** Records for processing follows **

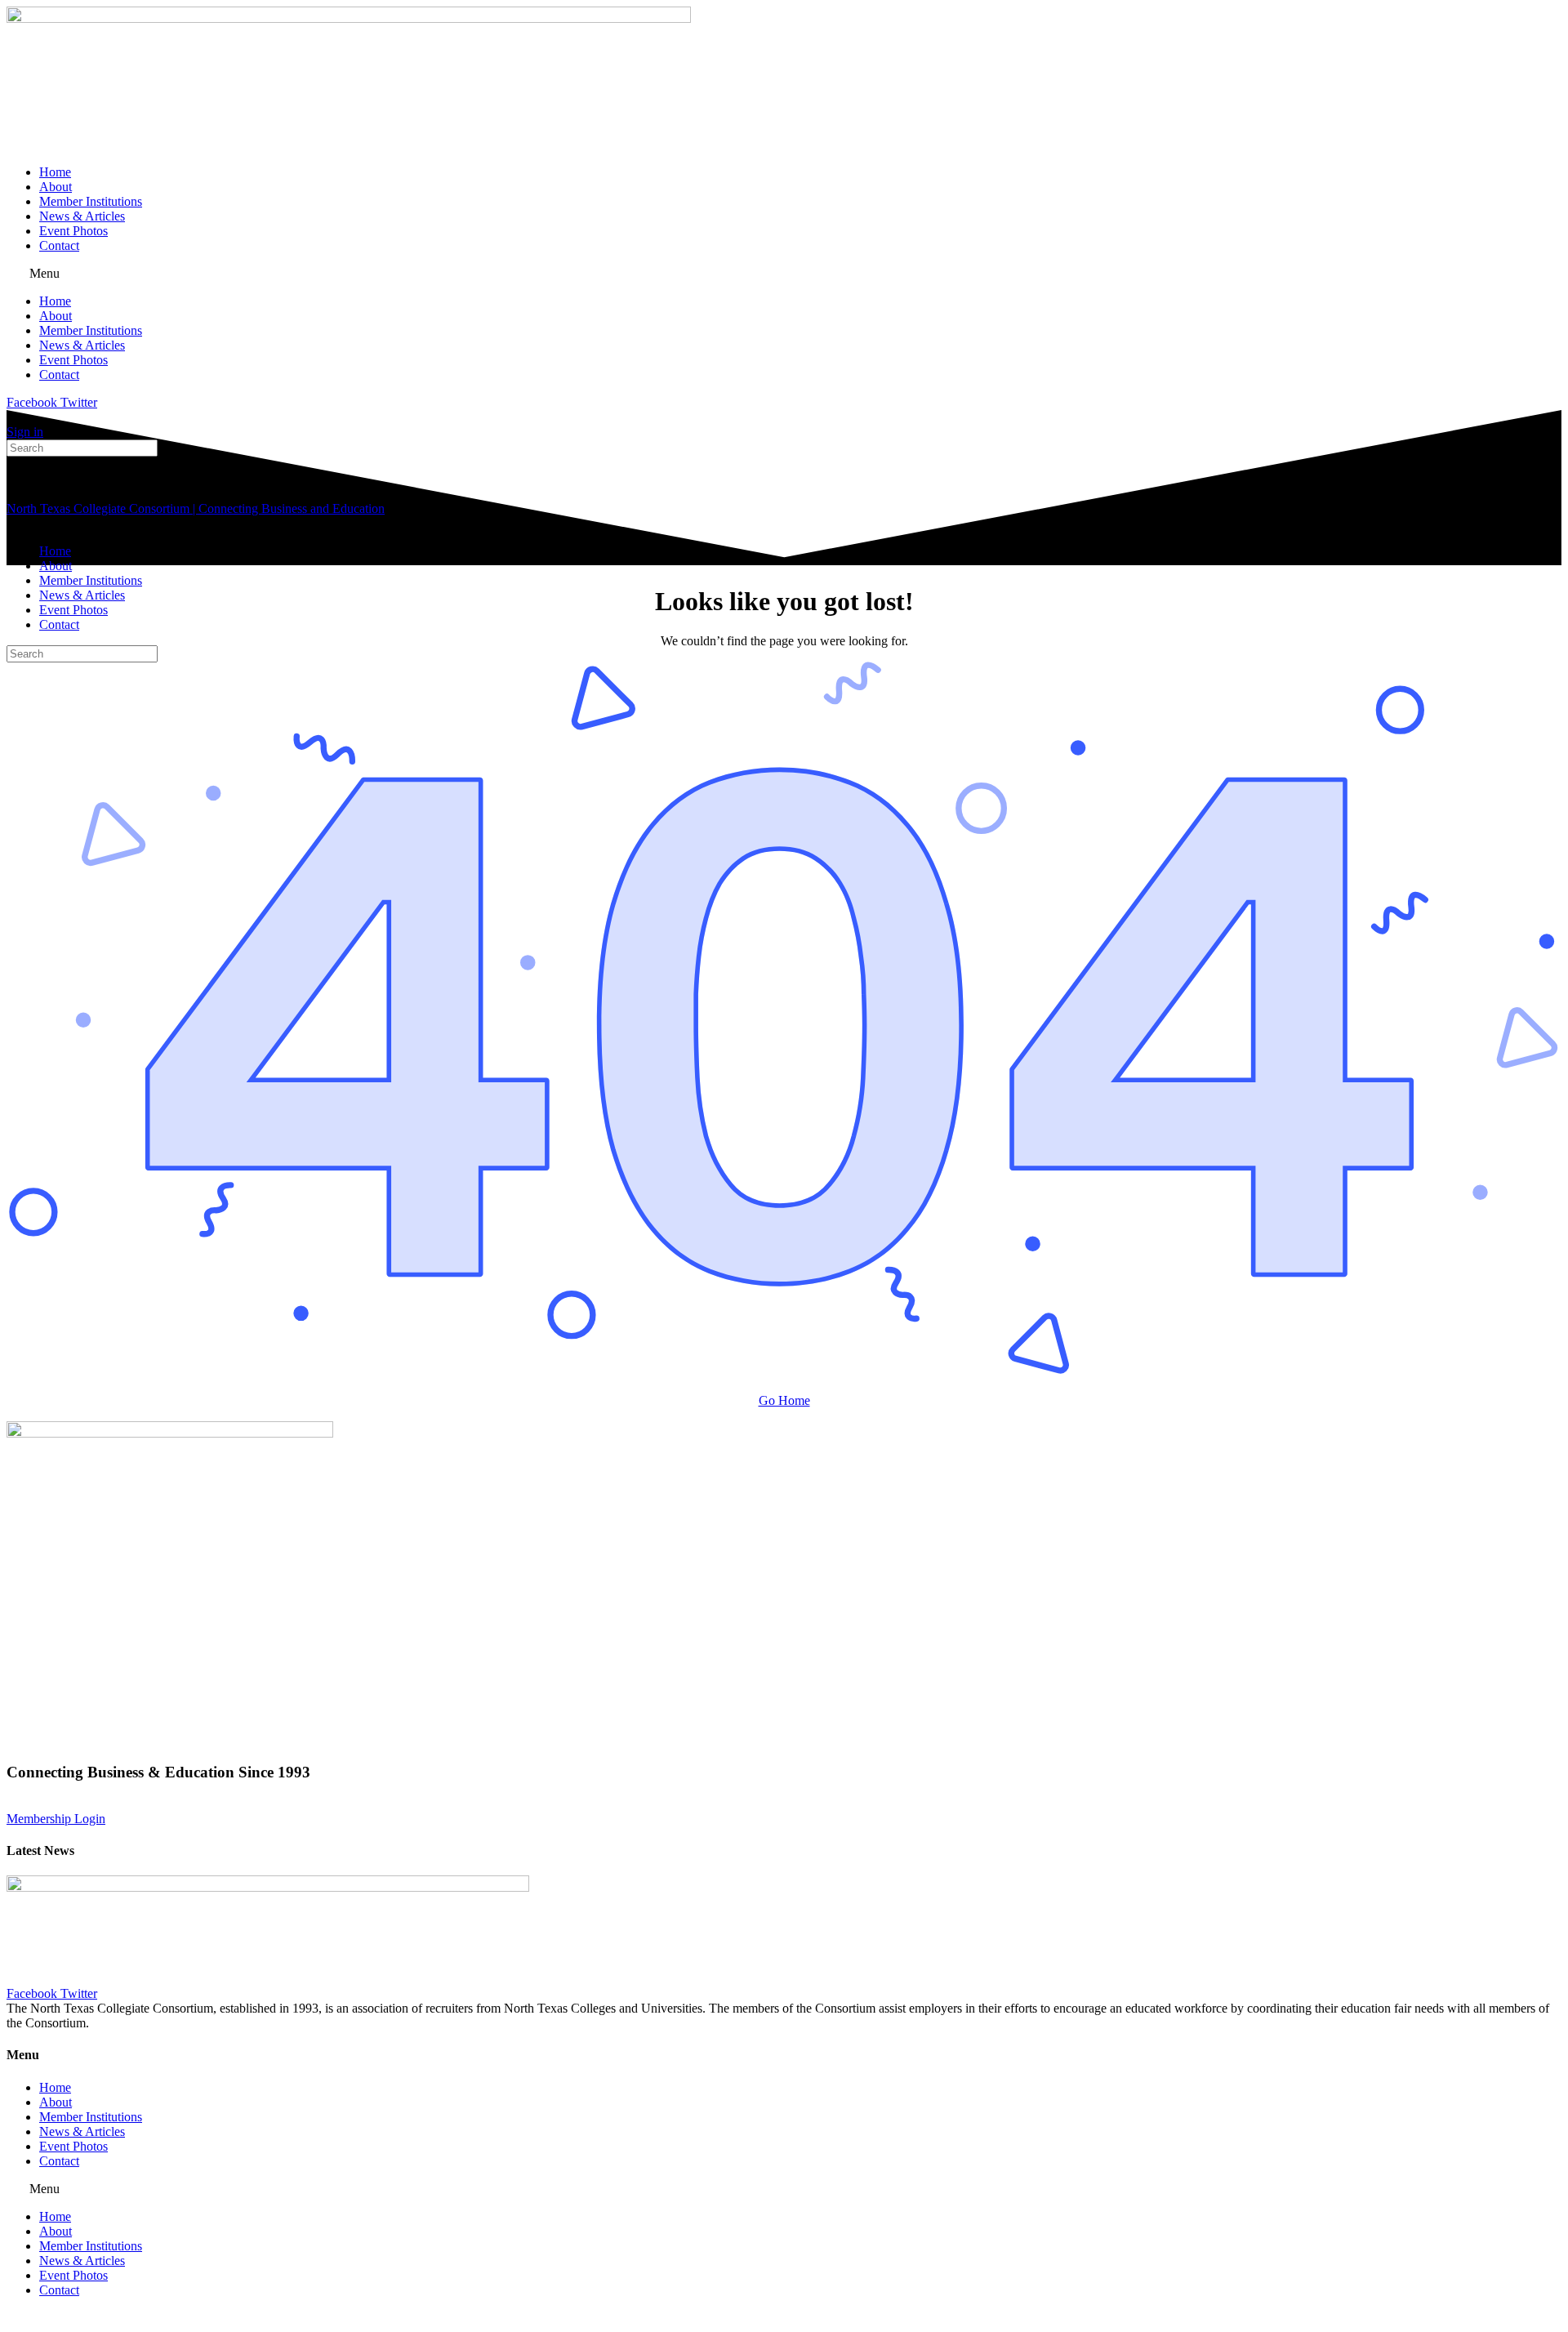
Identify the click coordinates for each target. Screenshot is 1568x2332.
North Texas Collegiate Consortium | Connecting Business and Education (196, 508)
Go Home (784, 1400)
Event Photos (73, 231)
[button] (784, 273)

** End of Records for processing **

◆ Task ◆
Reproduce the full listing above verbatim, with no pictures included.

◆ Solution to the problem ◆
Identify the click coordinates for each target. Screenshot is 1568x2332.
North Texas Collegiate Consortium | Connecting Business and Education (196, 508)
Go Home (784, 1400)
Event Photos (73, 231)
[button] (784, 273)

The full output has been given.